Solar panel prices have fallen more than 40 percent this year to $1.30 per watt, well below the high of $3.50 per watt they hit in 2008. But that shouldn’t scare clean technology investors interested in U.S.-based solar providers, where the solar panel market is predicted to double this year, according to the Solar Energy Industries Association (SEIA).
Emerging solar markets like those in New Jersey, and third-party residential solar installers such as SolarCity and SunRun, have put the U.S. on track to double its solar capacity growth this year when compared to 2010. New Jersey overtook California as the largest commercial solar market last year. More than half of all residential solar panel installations are now done by those third-party leasers and installers, as well.
The solar industry experienced a black eye when solar panel provider Solyndra, the now-controversial recipient of a $535 million loan guarantee from the U.S. Department of Energy, filed for bankruptcy earlier this month. That company was one of the first to receive a federal stimulus grant. But after raising $1 billion the company was forced to slash costs, close a factory and cancel an initial public offering as photovoltaic panel prices collapsed amid the economic recession that began in 2008.
Solyndra specialized in cylindrical solar panels that are not made out of polysilicon, a key component in crystalline solar panels. Solyndra was safe in the solar market when polysilicon prices were at their peak, but they fell rapidly as the U.S. entered a recession. That, along with a collapsing solar panel market in Spain, left Solyndra unable to compete with other manufacturers like SunPower, SEIA chief executive Rhone Resch told VentureBeat.
“What we saw occurring over the last several years was a decline in module prices much more rapid than anybody anticipated,” he said. “Solyndra couldn’t compete, Solyndra’s investors and officials assumed the price of polysilicon would continue to rise or maintain the high levels we experienced in 2008.”

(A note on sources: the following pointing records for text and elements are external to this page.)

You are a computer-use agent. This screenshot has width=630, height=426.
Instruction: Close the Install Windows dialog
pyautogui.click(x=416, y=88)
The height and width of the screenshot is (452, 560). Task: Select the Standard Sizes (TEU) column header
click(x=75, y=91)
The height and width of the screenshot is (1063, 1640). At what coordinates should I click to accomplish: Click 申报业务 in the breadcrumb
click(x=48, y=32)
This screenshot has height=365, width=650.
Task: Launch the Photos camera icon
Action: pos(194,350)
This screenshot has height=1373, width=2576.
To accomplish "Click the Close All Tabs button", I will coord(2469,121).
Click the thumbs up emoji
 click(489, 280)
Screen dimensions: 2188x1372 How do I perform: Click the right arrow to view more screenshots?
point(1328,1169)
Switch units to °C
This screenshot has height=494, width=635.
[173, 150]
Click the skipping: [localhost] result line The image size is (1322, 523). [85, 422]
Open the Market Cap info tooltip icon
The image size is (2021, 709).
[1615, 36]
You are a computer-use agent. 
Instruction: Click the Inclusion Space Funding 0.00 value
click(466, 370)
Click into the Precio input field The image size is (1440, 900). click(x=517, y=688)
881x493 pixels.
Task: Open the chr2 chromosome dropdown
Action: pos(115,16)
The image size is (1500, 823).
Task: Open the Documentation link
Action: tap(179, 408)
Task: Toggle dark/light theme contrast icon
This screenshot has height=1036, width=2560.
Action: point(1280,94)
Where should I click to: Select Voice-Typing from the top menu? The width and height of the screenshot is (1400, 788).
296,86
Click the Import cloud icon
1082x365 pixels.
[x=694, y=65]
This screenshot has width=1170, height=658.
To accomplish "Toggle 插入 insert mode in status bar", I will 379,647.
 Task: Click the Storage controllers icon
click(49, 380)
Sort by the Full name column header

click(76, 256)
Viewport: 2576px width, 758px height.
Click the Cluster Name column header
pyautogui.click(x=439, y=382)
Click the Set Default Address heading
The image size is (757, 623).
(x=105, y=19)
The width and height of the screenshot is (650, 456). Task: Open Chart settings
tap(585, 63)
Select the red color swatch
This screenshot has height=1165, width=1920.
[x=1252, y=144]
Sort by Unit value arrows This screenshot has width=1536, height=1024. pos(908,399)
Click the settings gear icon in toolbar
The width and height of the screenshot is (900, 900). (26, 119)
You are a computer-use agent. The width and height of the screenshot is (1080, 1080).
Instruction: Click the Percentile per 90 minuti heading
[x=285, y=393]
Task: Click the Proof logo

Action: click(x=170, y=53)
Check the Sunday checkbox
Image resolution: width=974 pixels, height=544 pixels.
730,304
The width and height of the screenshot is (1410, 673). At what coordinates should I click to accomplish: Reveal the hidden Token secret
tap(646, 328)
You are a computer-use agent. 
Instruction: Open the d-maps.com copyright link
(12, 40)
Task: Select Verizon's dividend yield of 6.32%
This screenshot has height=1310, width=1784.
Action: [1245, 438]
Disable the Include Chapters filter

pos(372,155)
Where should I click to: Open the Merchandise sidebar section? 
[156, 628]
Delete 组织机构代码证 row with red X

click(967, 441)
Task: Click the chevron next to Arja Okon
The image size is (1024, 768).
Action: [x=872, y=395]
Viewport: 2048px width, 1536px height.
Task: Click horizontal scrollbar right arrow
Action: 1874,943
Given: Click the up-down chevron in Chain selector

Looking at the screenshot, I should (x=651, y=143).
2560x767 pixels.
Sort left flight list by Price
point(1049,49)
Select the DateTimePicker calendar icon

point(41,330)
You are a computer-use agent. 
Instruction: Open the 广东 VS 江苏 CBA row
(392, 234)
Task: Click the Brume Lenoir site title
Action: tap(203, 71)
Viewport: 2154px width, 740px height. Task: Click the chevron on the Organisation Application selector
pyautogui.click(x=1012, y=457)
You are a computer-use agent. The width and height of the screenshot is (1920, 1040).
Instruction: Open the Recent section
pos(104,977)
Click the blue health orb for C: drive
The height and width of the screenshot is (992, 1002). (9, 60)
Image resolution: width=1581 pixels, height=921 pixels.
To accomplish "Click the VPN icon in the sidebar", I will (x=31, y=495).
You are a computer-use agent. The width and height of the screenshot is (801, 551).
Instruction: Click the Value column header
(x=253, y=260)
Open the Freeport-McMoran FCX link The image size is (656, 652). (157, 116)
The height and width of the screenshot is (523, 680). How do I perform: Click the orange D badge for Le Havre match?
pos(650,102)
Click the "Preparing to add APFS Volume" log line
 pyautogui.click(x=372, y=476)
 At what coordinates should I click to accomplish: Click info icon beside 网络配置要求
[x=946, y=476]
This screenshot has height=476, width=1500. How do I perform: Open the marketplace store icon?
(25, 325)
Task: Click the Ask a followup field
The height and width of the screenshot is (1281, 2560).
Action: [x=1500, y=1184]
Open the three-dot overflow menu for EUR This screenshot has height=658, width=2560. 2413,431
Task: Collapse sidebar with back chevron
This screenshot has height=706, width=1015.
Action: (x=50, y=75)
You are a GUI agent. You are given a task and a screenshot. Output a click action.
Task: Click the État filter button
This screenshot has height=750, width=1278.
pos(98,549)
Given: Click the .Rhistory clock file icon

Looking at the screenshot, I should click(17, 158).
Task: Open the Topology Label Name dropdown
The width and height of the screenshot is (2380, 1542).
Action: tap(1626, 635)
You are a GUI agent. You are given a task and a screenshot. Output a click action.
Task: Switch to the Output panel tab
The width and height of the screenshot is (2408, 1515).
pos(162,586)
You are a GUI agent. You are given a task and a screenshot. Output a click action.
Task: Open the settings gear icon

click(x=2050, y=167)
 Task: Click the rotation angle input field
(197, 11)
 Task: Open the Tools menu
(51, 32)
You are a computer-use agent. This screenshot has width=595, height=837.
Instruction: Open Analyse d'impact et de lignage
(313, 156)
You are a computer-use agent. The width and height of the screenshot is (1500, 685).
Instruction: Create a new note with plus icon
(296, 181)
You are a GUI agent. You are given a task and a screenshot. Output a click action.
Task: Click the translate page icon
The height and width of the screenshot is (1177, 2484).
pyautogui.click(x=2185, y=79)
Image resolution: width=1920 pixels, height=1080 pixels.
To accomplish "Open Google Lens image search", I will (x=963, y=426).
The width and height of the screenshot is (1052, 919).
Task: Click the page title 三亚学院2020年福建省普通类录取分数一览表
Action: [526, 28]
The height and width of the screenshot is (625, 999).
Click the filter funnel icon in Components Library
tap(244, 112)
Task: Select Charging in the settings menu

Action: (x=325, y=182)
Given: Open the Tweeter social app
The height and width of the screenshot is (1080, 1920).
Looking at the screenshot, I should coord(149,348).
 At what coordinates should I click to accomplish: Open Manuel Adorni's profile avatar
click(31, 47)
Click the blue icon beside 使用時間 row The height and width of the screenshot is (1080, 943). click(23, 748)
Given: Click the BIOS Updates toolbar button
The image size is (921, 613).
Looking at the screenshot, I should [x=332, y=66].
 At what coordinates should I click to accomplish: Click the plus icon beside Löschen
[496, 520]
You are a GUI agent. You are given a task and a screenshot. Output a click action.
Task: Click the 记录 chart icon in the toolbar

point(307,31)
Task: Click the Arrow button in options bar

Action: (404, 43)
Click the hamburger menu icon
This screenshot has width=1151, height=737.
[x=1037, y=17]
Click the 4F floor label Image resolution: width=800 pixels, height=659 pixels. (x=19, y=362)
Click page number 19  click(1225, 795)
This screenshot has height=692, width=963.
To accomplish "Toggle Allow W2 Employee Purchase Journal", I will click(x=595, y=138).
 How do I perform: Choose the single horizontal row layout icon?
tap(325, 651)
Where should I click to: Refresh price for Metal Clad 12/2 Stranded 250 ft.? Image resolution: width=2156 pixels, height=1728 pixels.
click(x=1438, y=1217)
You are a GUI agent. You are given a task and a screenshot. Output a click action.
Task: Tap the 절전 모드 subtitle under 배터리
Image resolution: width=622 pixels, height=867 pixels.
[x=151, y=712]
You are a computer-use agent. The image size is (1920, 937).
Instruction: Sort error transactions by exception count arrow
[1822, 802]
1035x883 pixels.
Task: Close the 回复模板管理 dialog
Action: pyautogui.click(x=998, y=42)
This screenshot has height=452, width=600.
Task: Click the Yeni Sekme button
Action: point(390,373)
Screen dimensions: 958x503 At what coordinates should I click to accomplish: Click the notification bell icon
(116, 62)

Many governments are offering incentives for solar panel manufacturers, but the market is shifting in favor of higher-efficiency photovoltaic manufacturers because the incentives favor rooftop solar installations with smaller surface areas, senior director of global product marketing Jim Cushing of Applied Materials, a company that sells solar panel manufacturing equipment, told us. But even that market isn’t insulated from a glut of solar panels on the market.
Those incentives could expire by the end of the year, driving solar installation expansion down in 2012, GTM Research managing director Shayle Kann said in an interview. While the U.S. solar market is expected to double this year, it might only grow by around 50 percent next year, thanks to a lack of federal funding he said.
Despite pricing woes, solar panel manufacturing in the United States has some advantages over international manufacturers, Kann said. The U.S. solar panel market expanded by 314 megawatts worth of installations, up 69 percent from the same period last year. The U.S. solar market typically sees most of its growth in the fourth quarter of the year as well, Kann said. There are 7 gigawatts worth of installations already planned for construction in the United States.
“What’s happening, Solyndra is the exception to the rule rather than what’s happening across the board,” Kann said. “The US market remains a rare bright spot, I would say and I don’t think this is an exaggeration, every global solar player is currently developing or has developed a strategy to invest in the U.S. market.”